• [Raw data]:
-=-=-

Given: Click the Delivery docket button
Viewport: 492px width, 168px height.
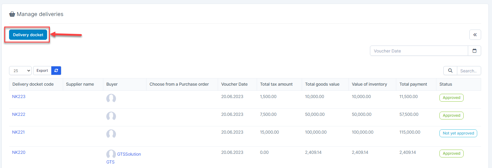Looking at the screenshot, I should pyautogui.click(x=28, y=35).
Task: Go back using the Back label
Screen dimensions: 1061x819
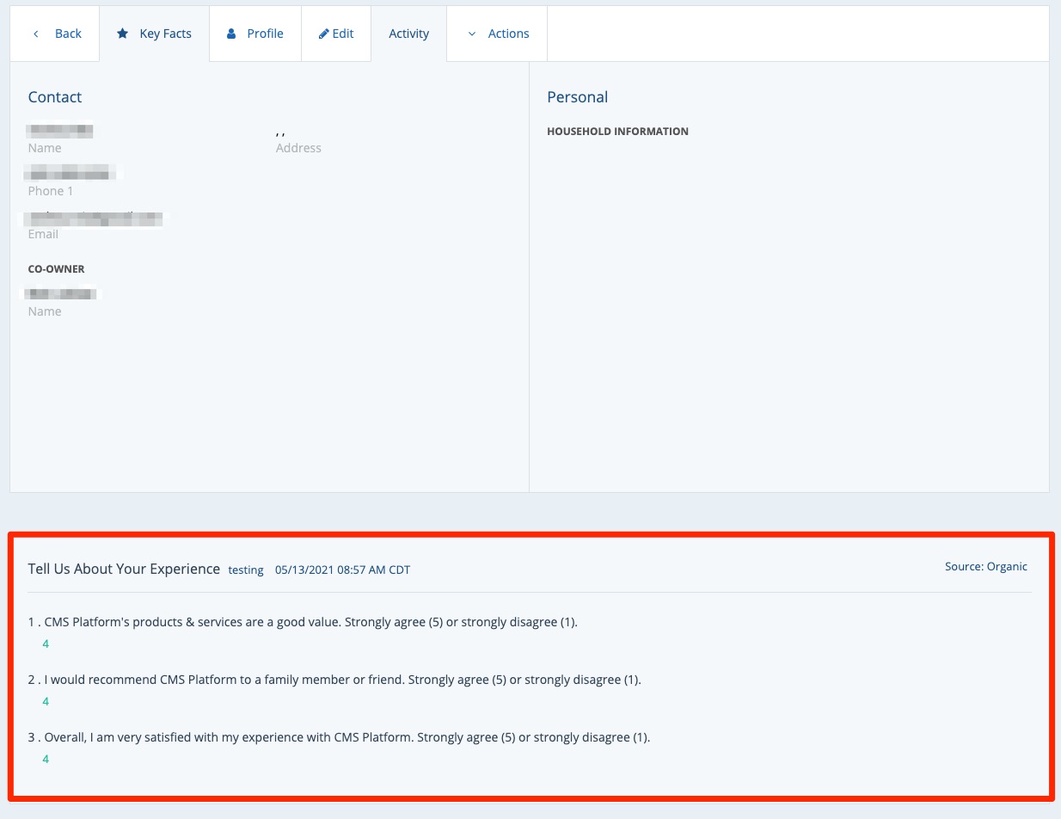Action: click(68, 34)
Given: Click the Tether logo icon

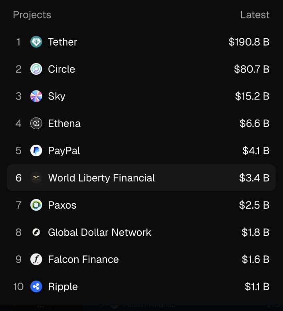Looking at the screenshot, I should pyautogui.click(x=36, y=42).
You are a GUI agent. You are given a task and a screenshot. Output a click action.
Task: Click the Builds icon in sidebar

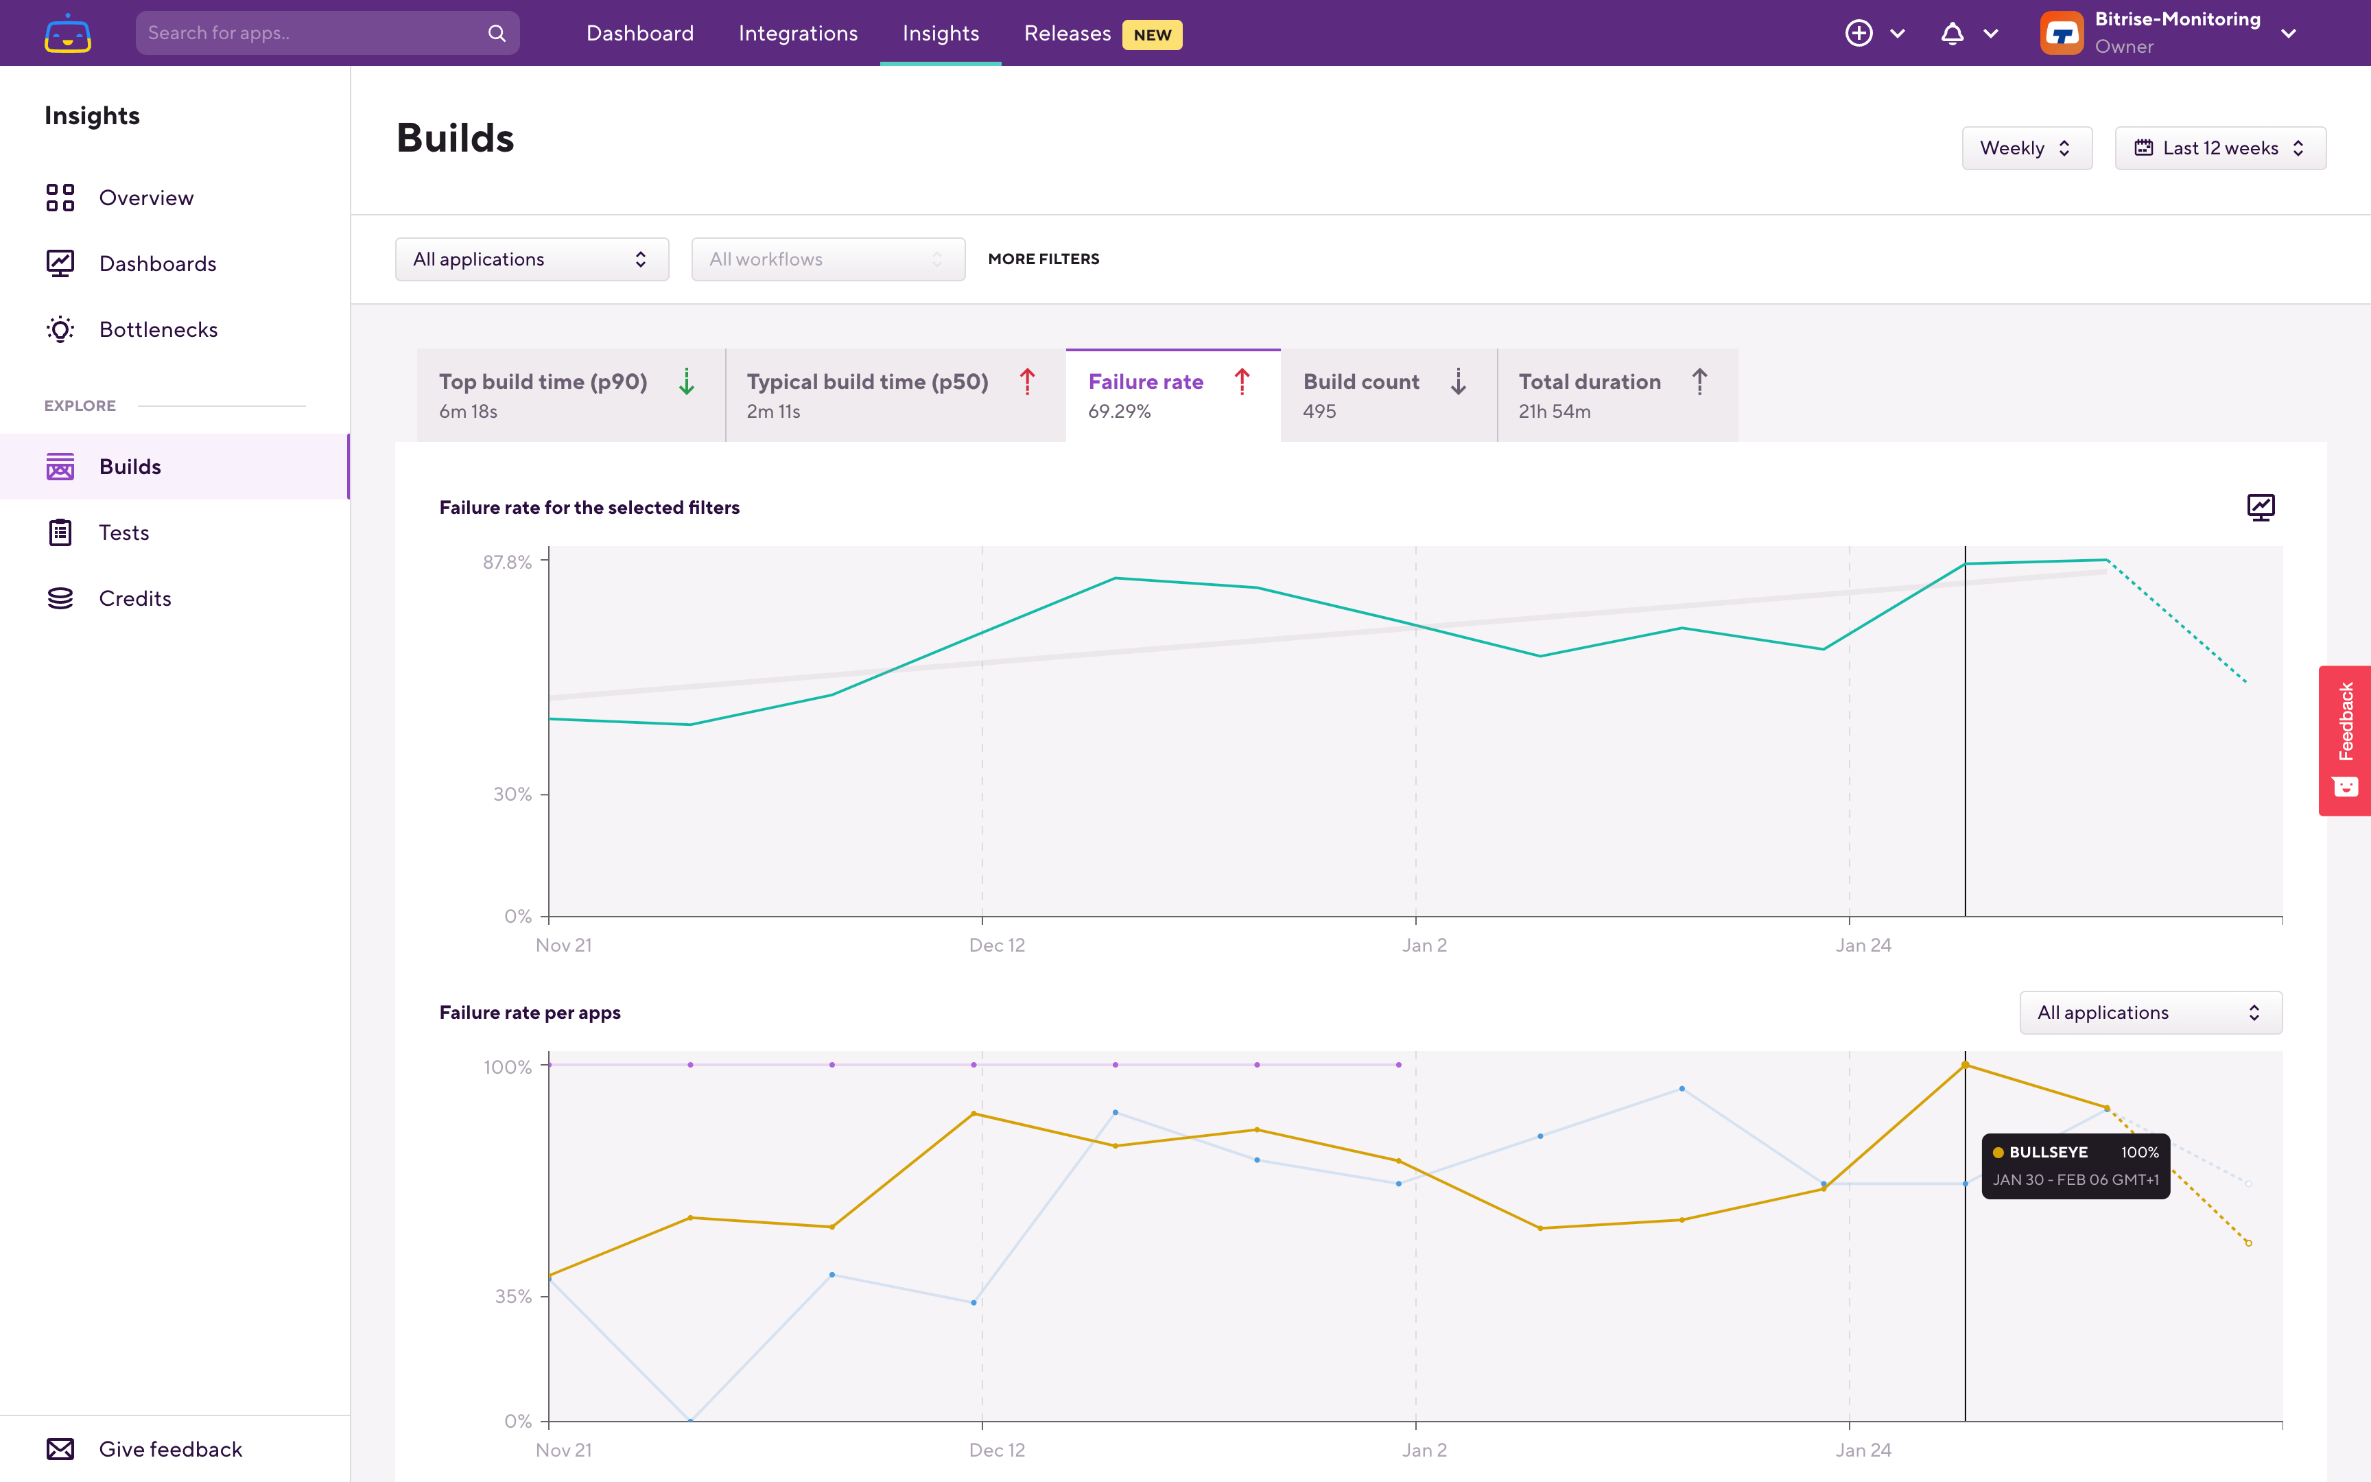(60, 466)
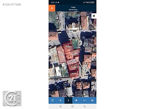
Task: Select the second highlighted parcel from the bottom
Action: 74,67
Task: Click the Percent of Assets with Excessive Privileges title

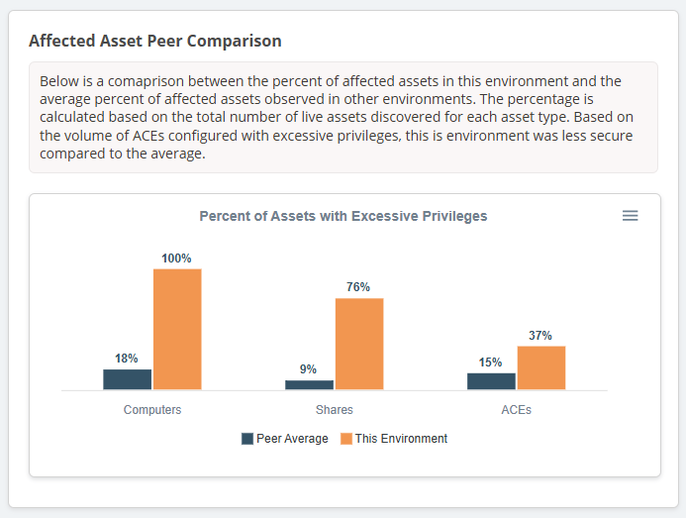Action: point(343,216)
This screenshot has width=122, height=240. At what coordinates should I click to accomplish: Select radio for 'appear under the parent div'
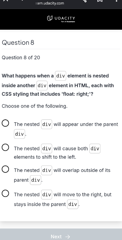(5, 123)
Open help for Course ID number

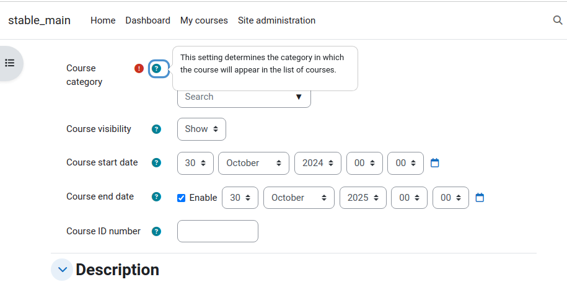156,231
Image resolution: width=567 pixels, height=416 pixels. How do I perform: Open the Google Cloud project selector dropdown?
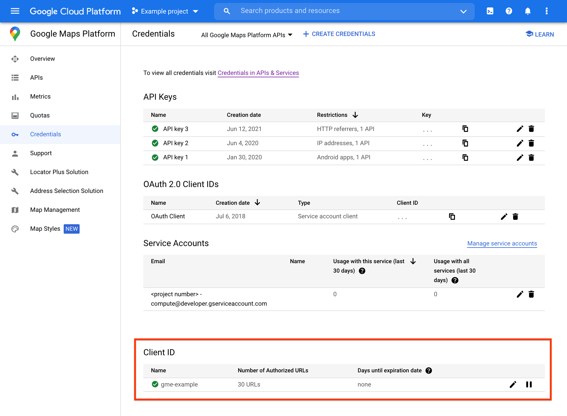165,11
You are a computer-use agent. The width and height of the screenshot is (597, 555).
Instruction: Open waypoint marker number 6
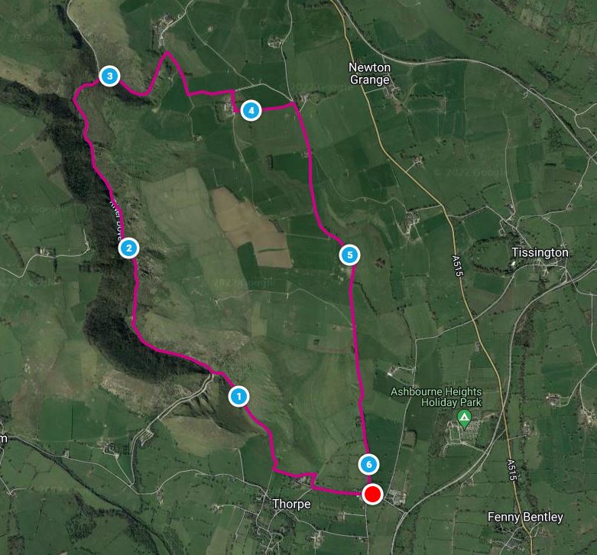click(x=368, y=464)
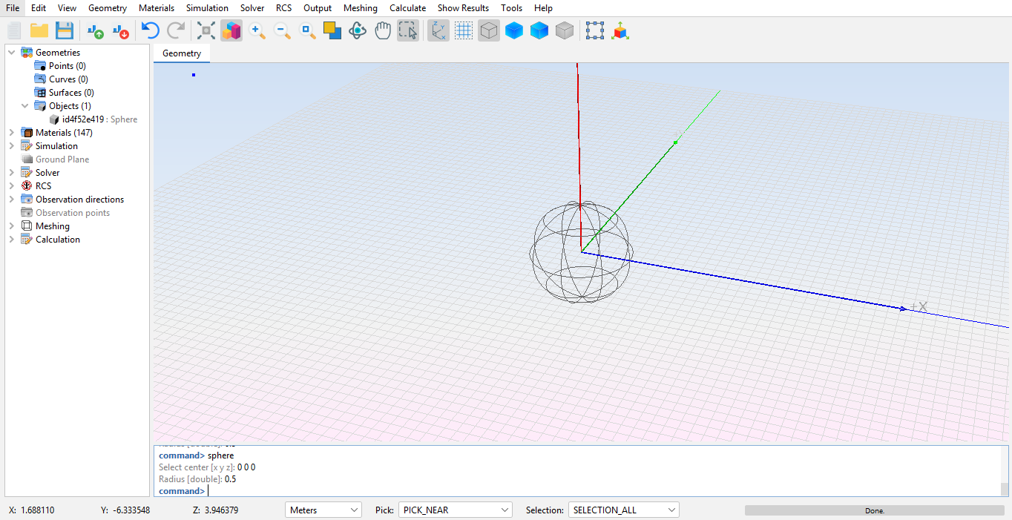Click the Zoom In magnifier icon
The width and height of the screenshot is (1012, 520).
(257, 30)
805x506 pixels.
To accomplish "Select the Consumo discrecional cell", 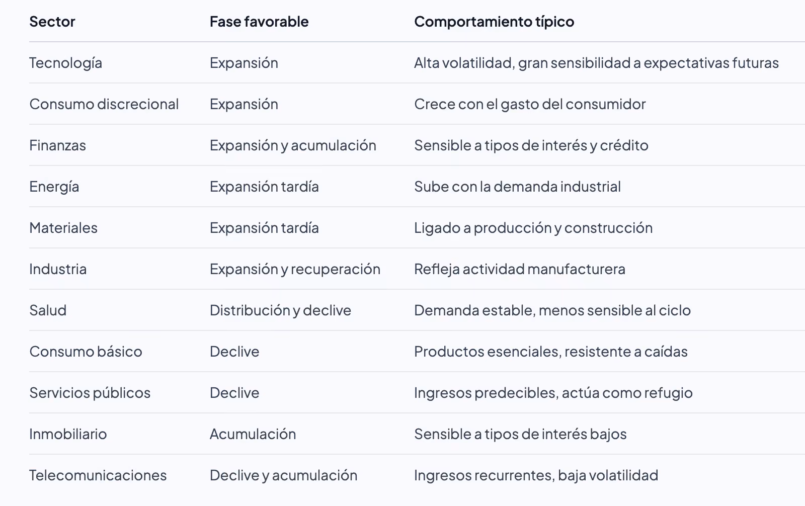I will [x=104, y=104].
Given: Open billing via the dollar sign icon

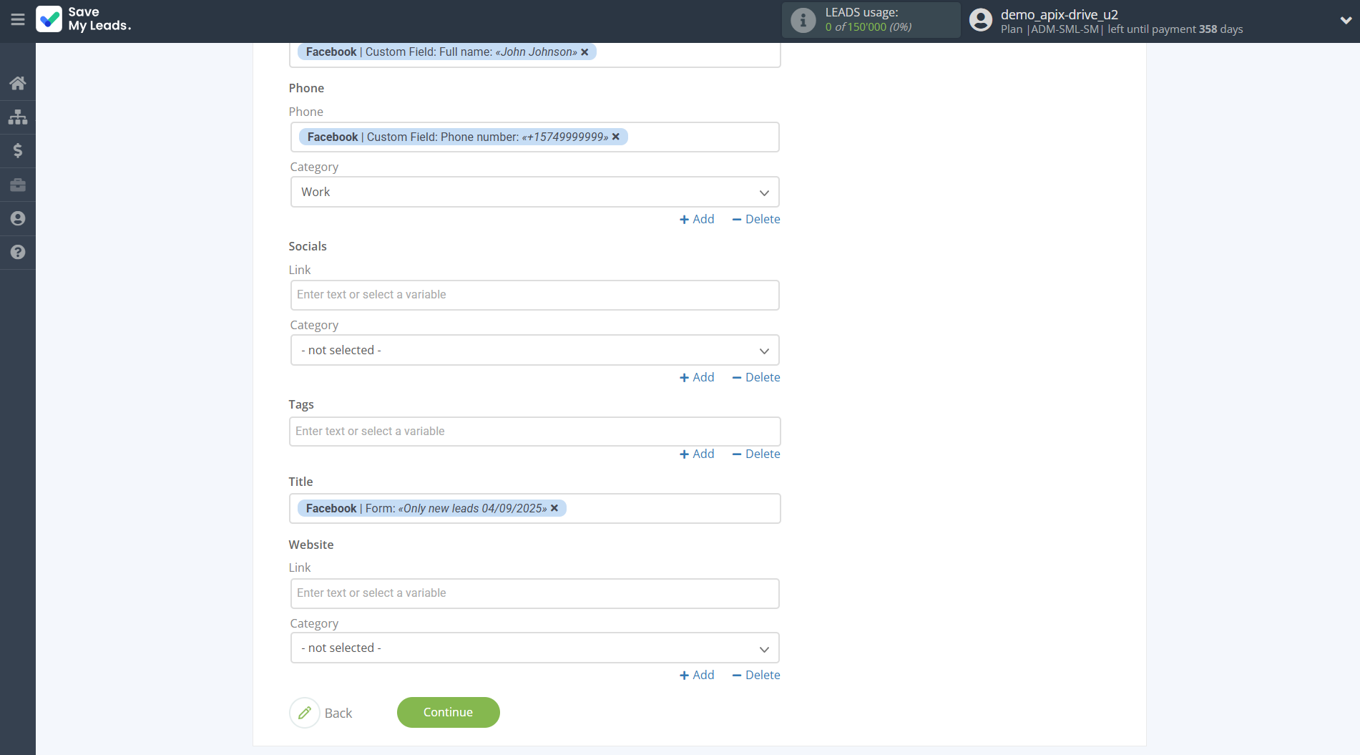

-=-=-

• [Work instructions]:
Copy only these lines from the records above, exactly: the one with "Open help for Course ID number", the one with "You are a computer-use", and those between. Skip the pictures.

• [Solved exercise]:
Open help for Course ID number

156,231
Image resolution: width=567 pixels, height=416 pixels. How do I perform: Open the Google Cloud project selector dropdown?
165,11
You are a computer-use agent. The width and height of the screenshot is (597, 555).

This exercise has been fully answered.